A QIA spokesperson told AGBI that "no settlement appears achievable" and that it would "continue to pursue the repayment of the debts owed to it," directly contradicting Raveendran's claim in the Financial Times that lenders including QIA had "agreed in principle" to a settlement.

The contempt finding relates to a $150 million loan provided by Qatar Holdings, a QIA subsidiary, to Byju's Investments, a Singapore-based entity of which Raveendran was personal guarantor.

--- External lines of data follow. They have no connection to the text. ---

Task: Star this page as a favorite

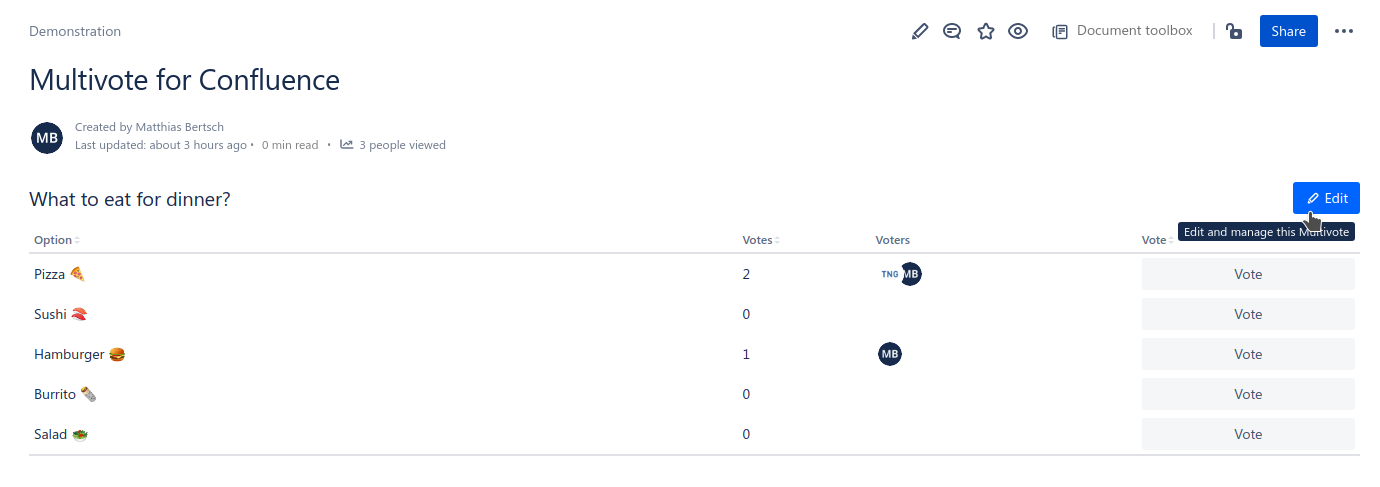Action: point(985,32)
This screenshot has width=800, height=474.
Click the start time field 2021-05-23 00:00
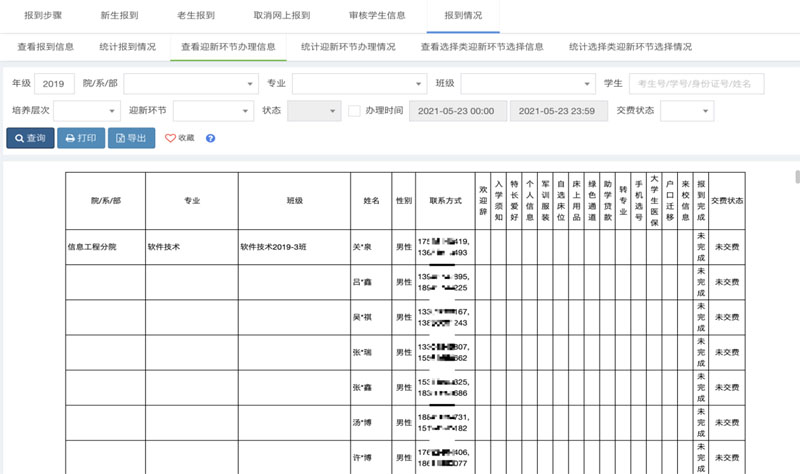pos(457,110)
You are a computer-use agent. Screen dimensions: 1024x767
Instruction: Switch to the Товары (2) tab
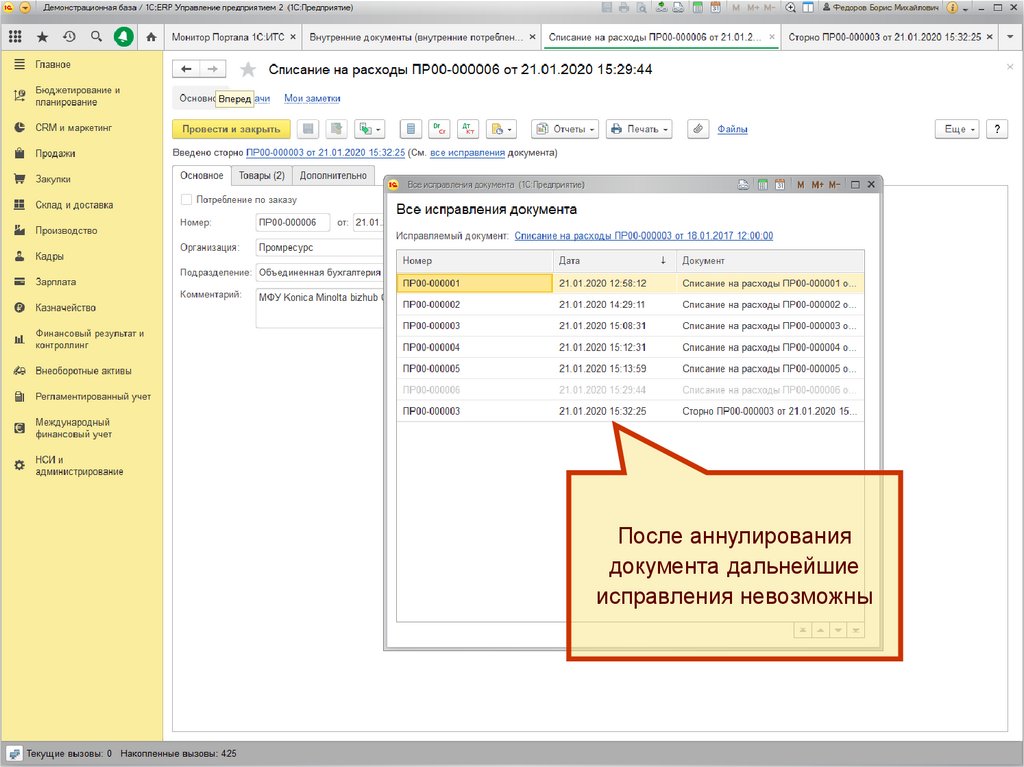coord(261,176)
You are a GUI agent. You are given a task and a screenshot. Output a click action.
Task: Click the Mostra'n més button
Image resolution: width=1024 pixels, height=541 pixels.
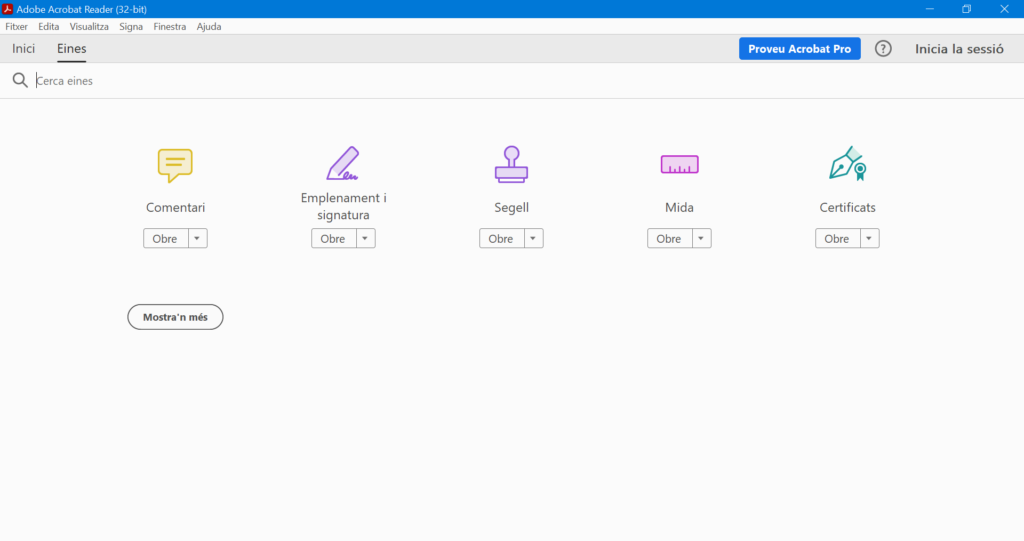175,317
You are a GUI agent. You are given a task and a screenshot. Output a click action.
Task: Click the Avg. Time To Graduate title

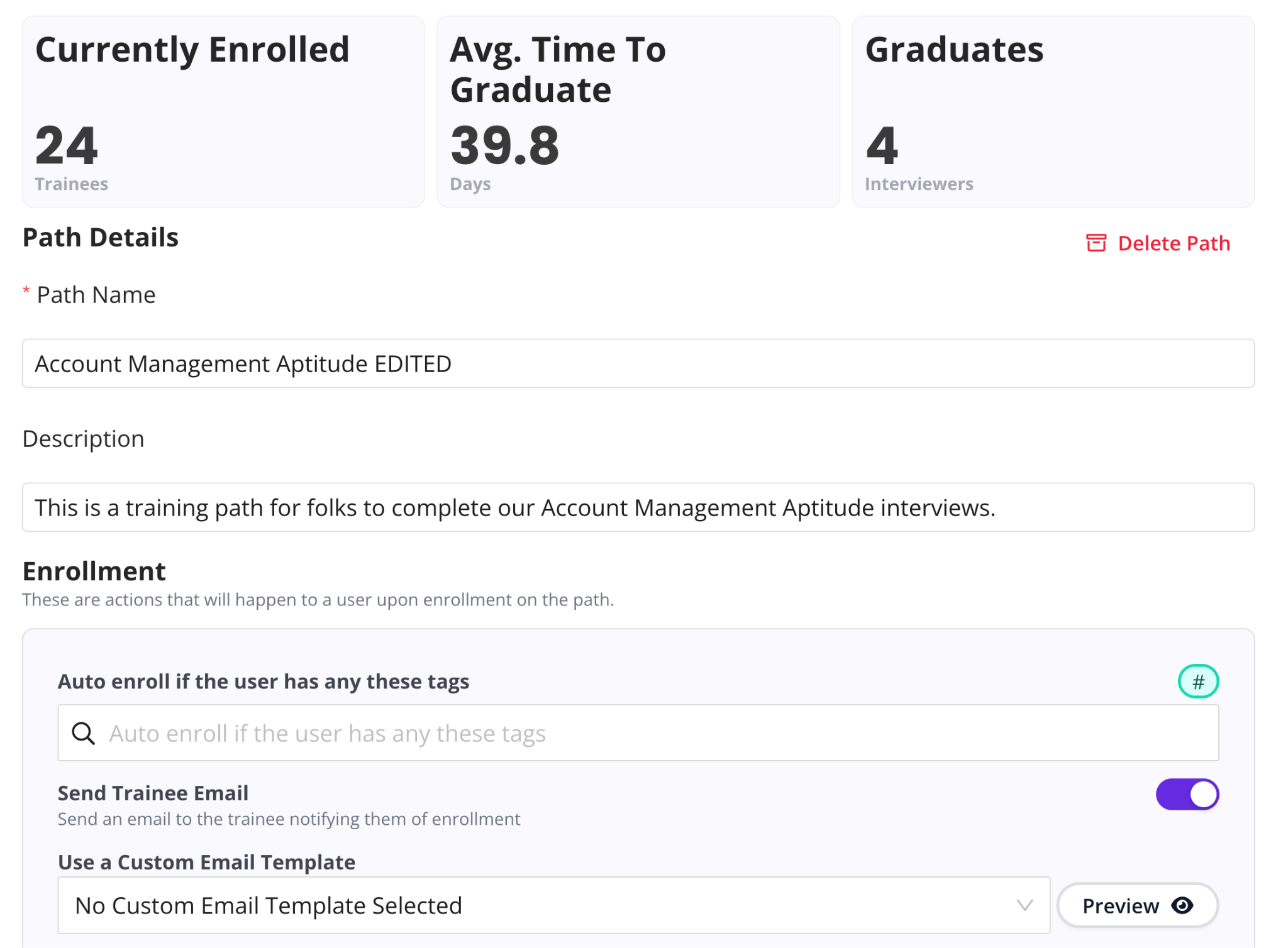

QIA alleges the loan fell into default, and an interim arbitration award issued in Singapore last July ordered Raveendran and Byju's Investments to repay $235 million including interest, according to Raveendran's legal adviser Michael McNutt. The court found Raveendran had disobeyed multiple orders dating back to April 2024, including allegedly transferring assets to a third party while subject to a global freezing order on his assets. Raveendran attended the hearing by video link and was ordered to surrender to officials. According to the FT, he was not in Singapore.

The Singapore case is one front of a multi-jurisdictional legal reckoning that has followed the disintegration of what was once India's most valuable startup. Byju's (formally Think & Learn Pvt Ltd) raised over $6 billion from investors including Sequoia, Tiger Global, General Atlantic, Tencent, BlackRock, Chan Zuckerberg Initiative, Silver Lake, Prosus and QIA itself, reaching a peak valuation of $22 billion in October 2022 and spending more than $2.5 billion acquiring companies globally between 2021 and 2022. The company sponsored the FIFA World Cup in Qatar and India's cricket team at the height of its profile. QIA participated in Byju's final funding round, a $250 million raise in October 2022, alongside other existing investors.

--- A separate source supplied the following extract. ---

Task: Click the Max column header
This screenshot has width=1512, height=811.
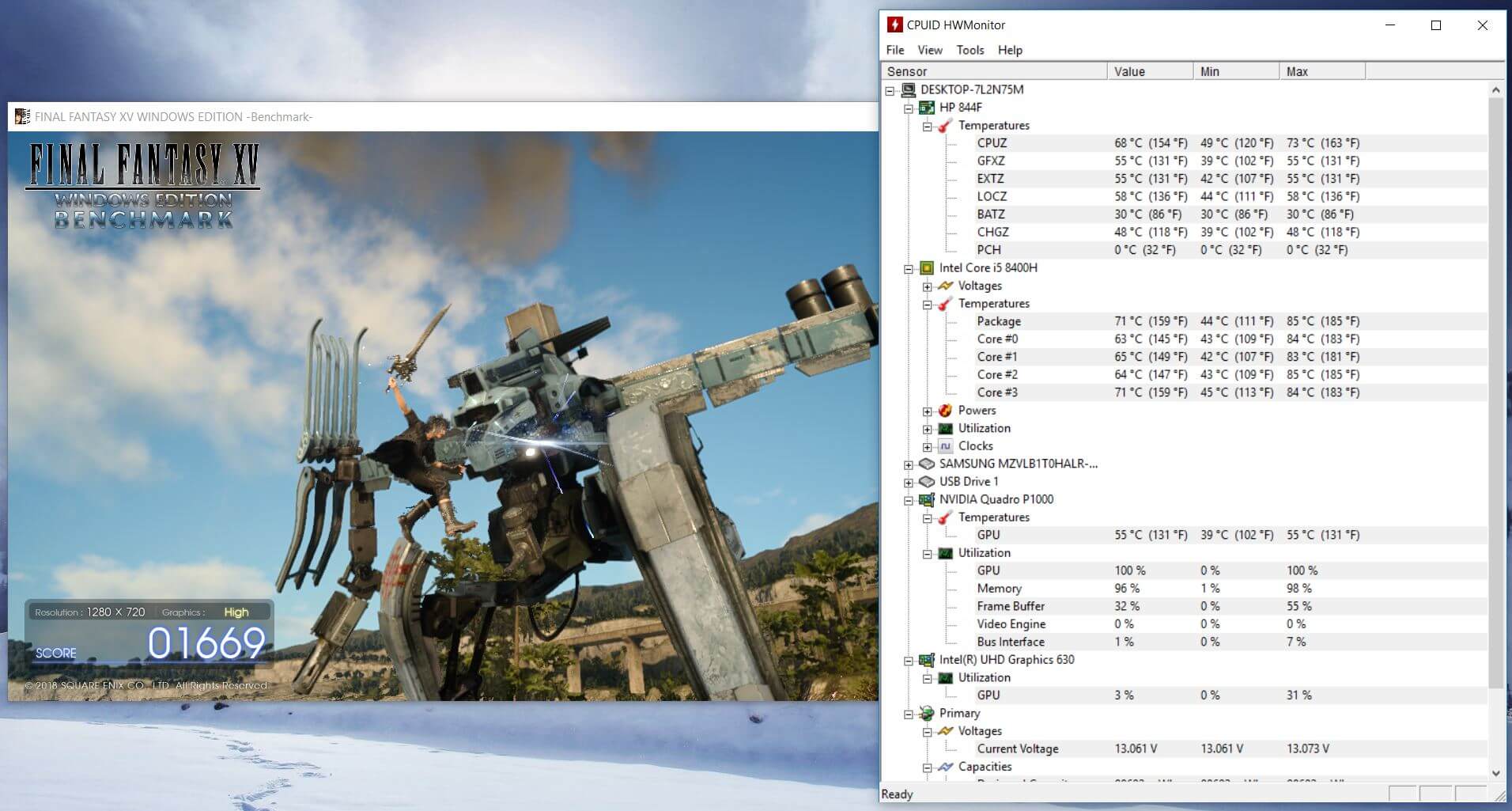Action: pos(1321,71)
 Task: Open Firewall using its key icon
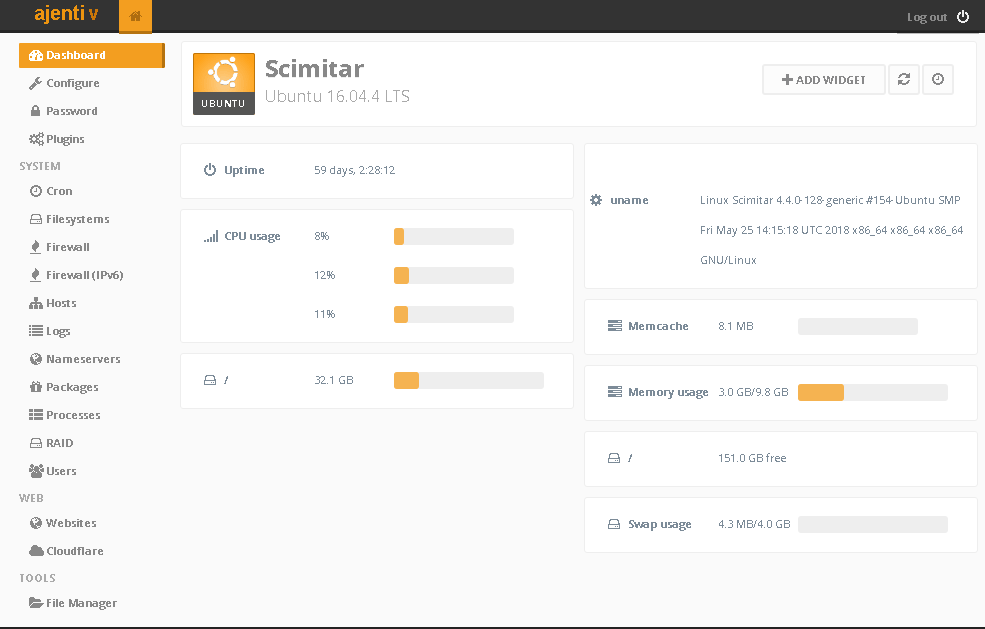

The collapse accelerated through 2023 and 2024. Deloitte resigned as auditor in June 2023 alongside three board members and the chief financial officer. Prosus, which held approximately 9%, publicly criticised the company for failing to heed investor advice. BlackRock slashed Byju's implied valuation from $22 billion to $1 billion by January 2024. Shareholders including Prosus voted to remove Raveendran as CEO in February 2024, though he contested the decision.

The most explosive allegations concern a $1.2 billion Term Loan B raised through Byju's Alpha, a US subsidiary incorporated in Delaware. Lenders led by GLAS Trust accused Raveendran and his associates of diverting $533 million of the loan proceeds to Camshaft Capital, a hedge fund operated by a 24-year-old named William Morton whose registered address was at a pancake restaurant in Miami.

In February 2025, a Delaware bankruptcy court found Riju Ravindran (Byju Raveendran's brother and a director of Byju's Alpha), Camshaft and Think & Learn responsible for defrauding lenders, with the judge describing Riju as "the most incompetent officer or director of a company in Delaware history."

In April 2025, Byju's Alpha filed a separate lawsuit against Raveendran himself, his co-founder and wife Divya Gokulnath, and associate Anita Kishore, alleging they "co-orchestrated and executed a lawless scheme to conceal and steal $533 million." A $1 billion default judgment against Raveendran in November 2025 was subsequently reversed for a retrial on damages after fresh submissions.

Raveendran's legal adviser McNutt told AGBI the Singapore jail sentence arose from "disputes over document disclosure in ongoing proceedings, not a finding of fraud, dishonesty or any wrongdoing" and said an appeal would be filed soon. He argued the orders Raveendran was accused of breaching were based on arbitration rulings that remain under challenge.

QIA described the contempt finding as the result of "serious wrongdoing" including violation of a global freezing order and said it rejected Raveendran's characterisation of the proceedings as a pressure tactic.